• [DATA SECTION]:
+---+

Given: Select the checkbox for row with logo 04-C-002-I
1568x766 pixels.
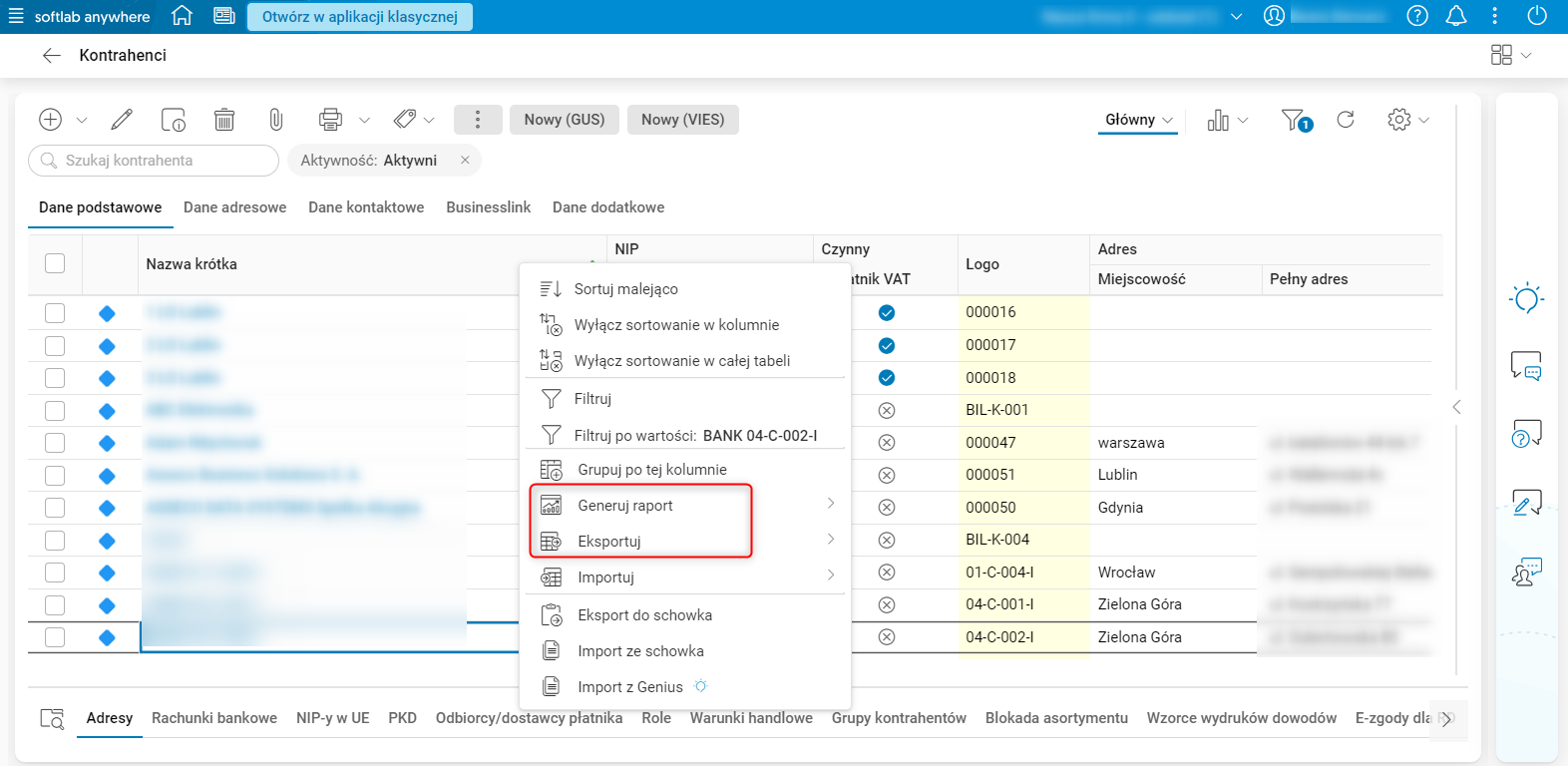Looking at the screenshot, I should click(55, 637).
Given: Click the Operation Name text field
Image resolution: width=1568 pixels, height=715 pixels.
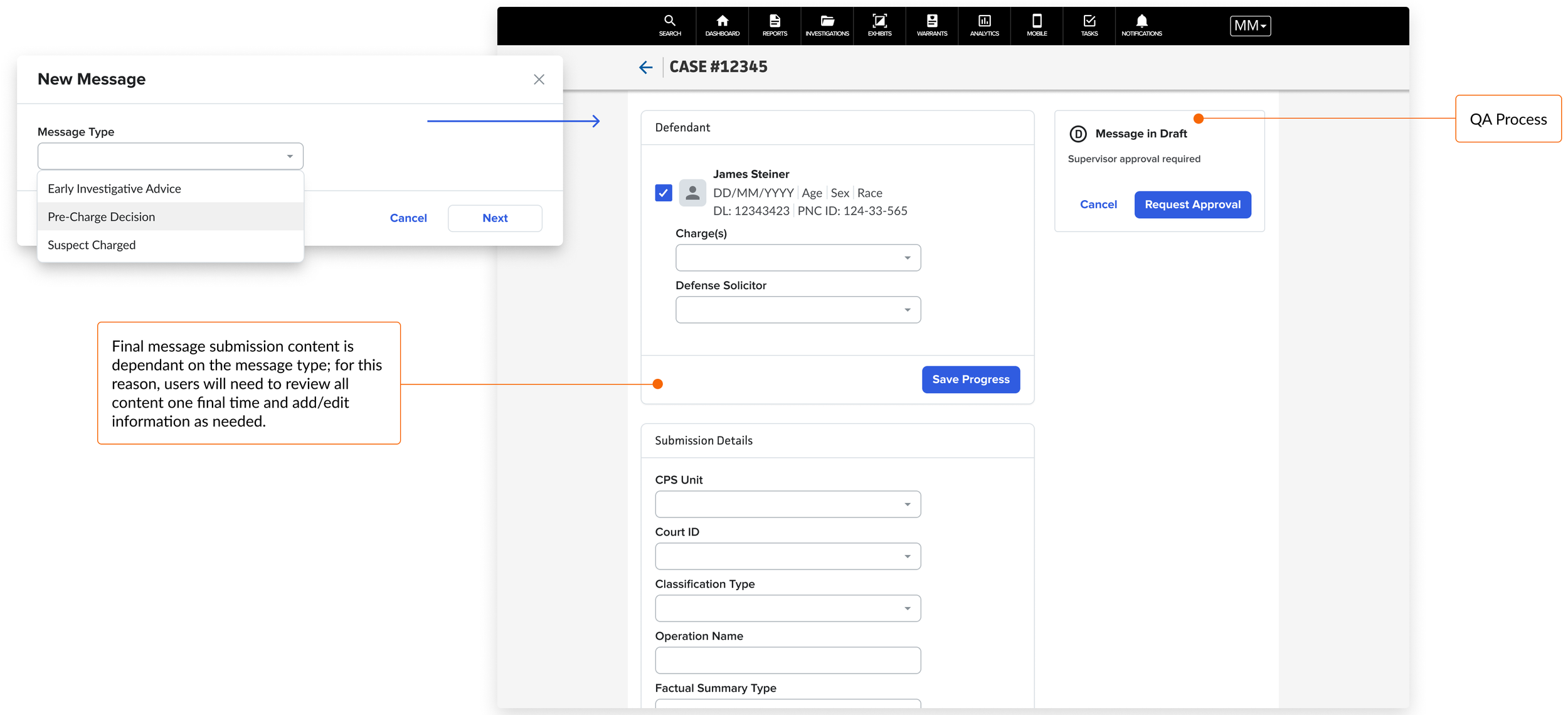Looking at the screenshot, I should point(787,660).
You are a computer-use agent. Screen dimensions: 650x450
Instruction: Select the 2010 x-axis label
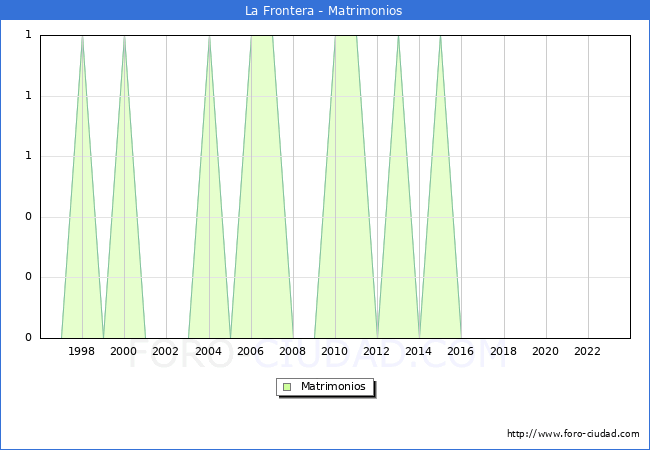tap(335, 351)
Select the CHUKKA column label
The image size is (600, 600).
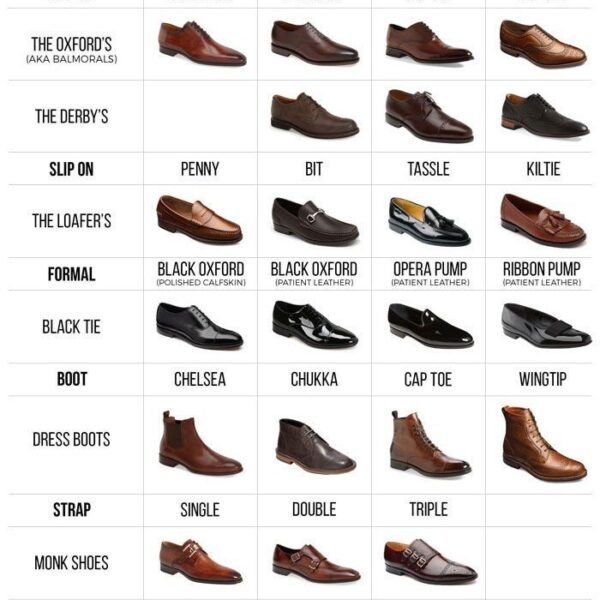click(314, 379)
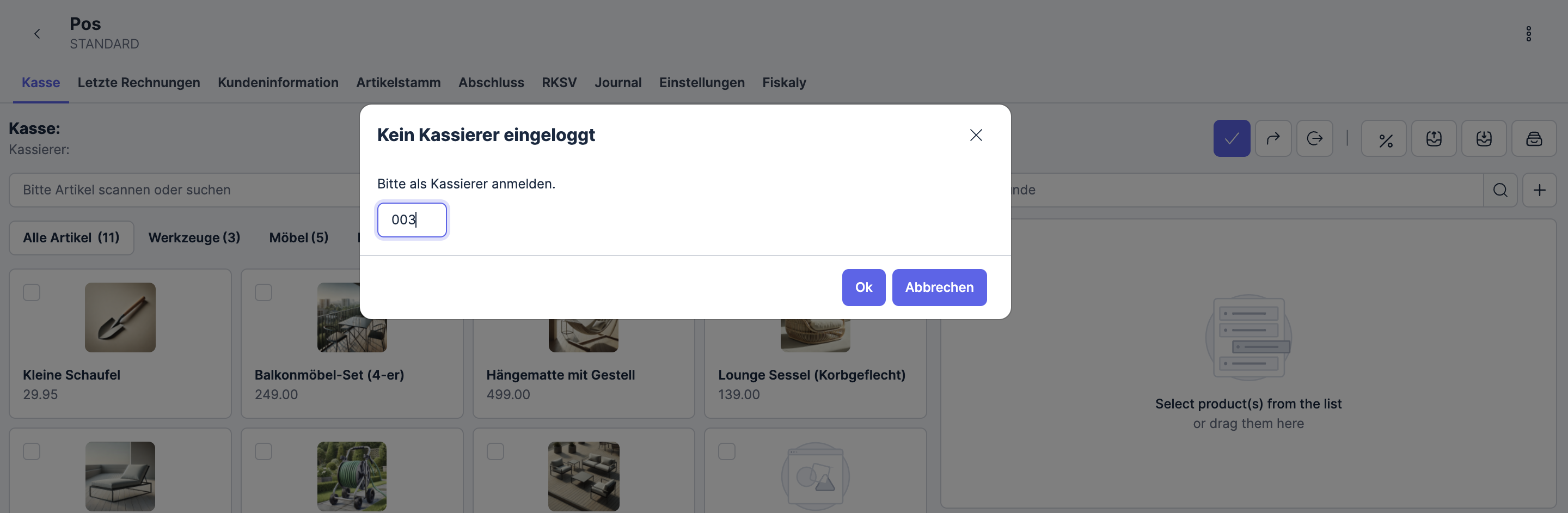Click the percent discount icon
Screen dimensions: 1568x513
[1386, 139]
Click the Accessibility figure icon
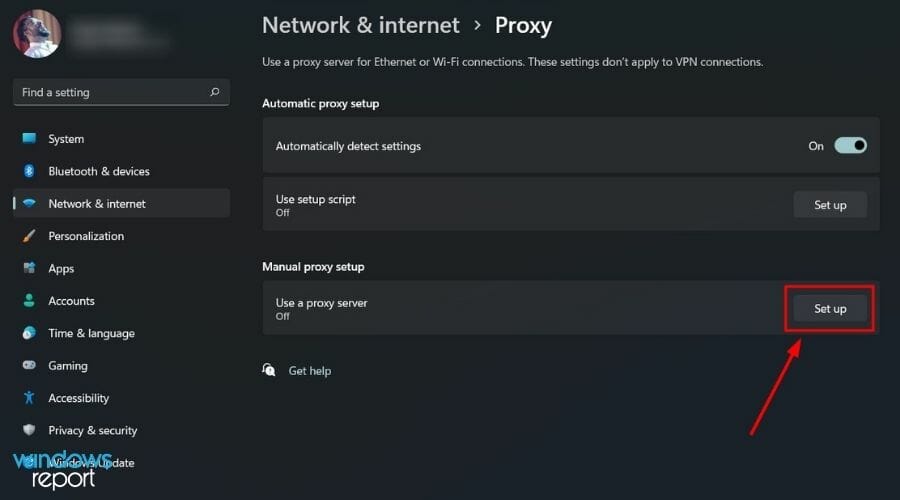 pos(29,398)
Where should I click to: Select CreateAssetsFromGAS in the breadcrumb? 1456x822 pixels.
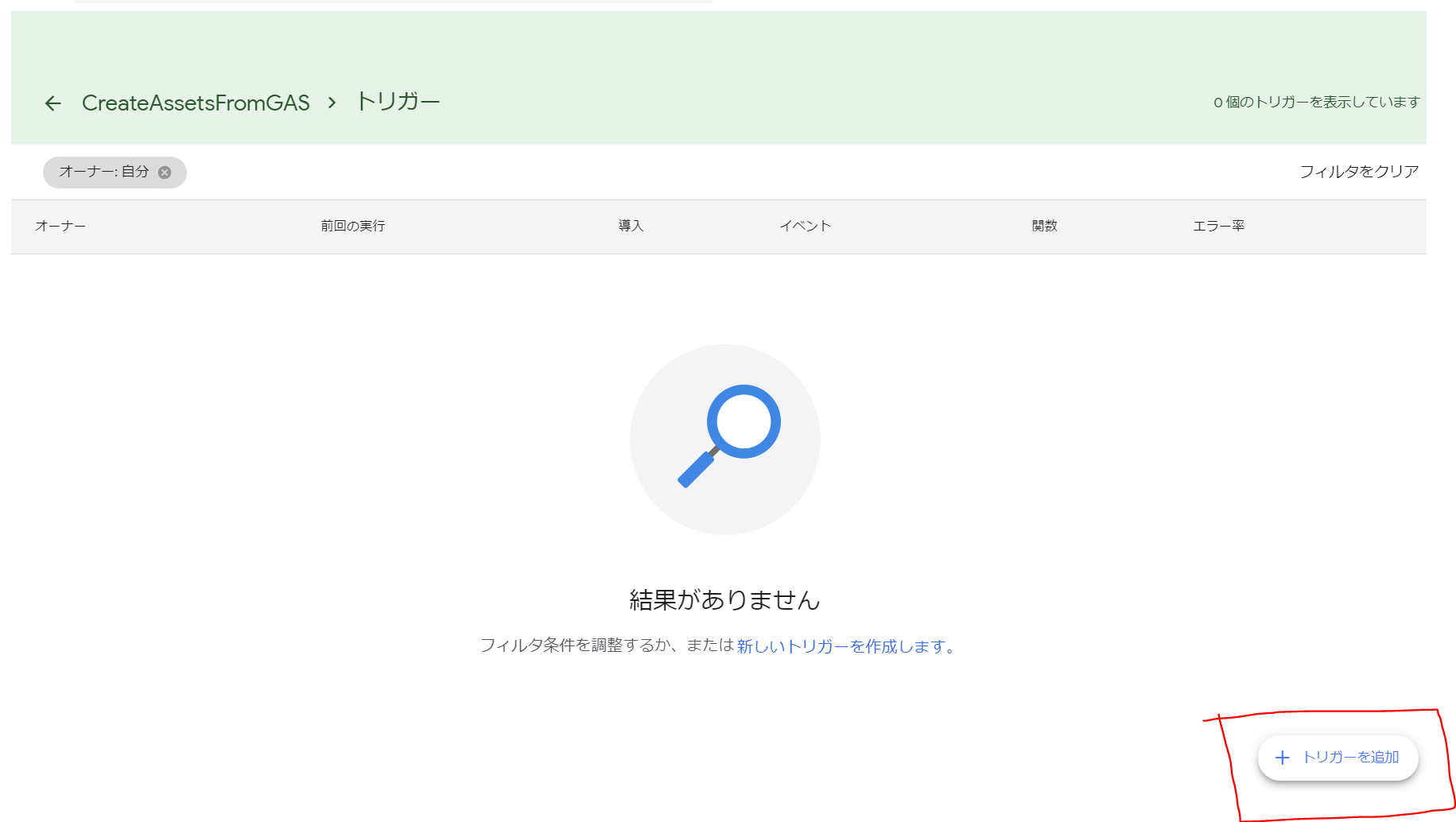point(196,103)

+---+

• [WHAT IS ASKED]:
Could you convert the items above into a JSON list of strings, with one string per line, blank lines skipped and the pictures left out?

• [CORRECT RESULT]:
[
  "Given: Select the checkbox for row with logo 04-C-002-I",
  "1568x766 pixels.",
  "Looking at the screenshot, I should click(55, 637).",
  "Given: Click the Operation Name text field",
  "Image resolution: width=1568 pixels, height=715 pixels.",
  "Looking at the screenshot, I should point(787,660).",
  "You are a computer-use agent. Screen dimensions: 650x450",
  "Instruction: Select the 2010 x-axis label",
  "tap(335, 351)",
  "Select the CHUKKA column label",
  "The image size is (600, 600).",
  "click(314, 379)",
  "Click the percent discount icon",
  "Screen dimensions: 1568x513",
  "[1386, 139]",
  "Click the Accessibility figure icon",
  " pos(29,398)",
  "Where should I click to: Select CreateAssetsFromGAS in the breadcrumb? 1456x822 pixels.",
  "point(196,103)"
]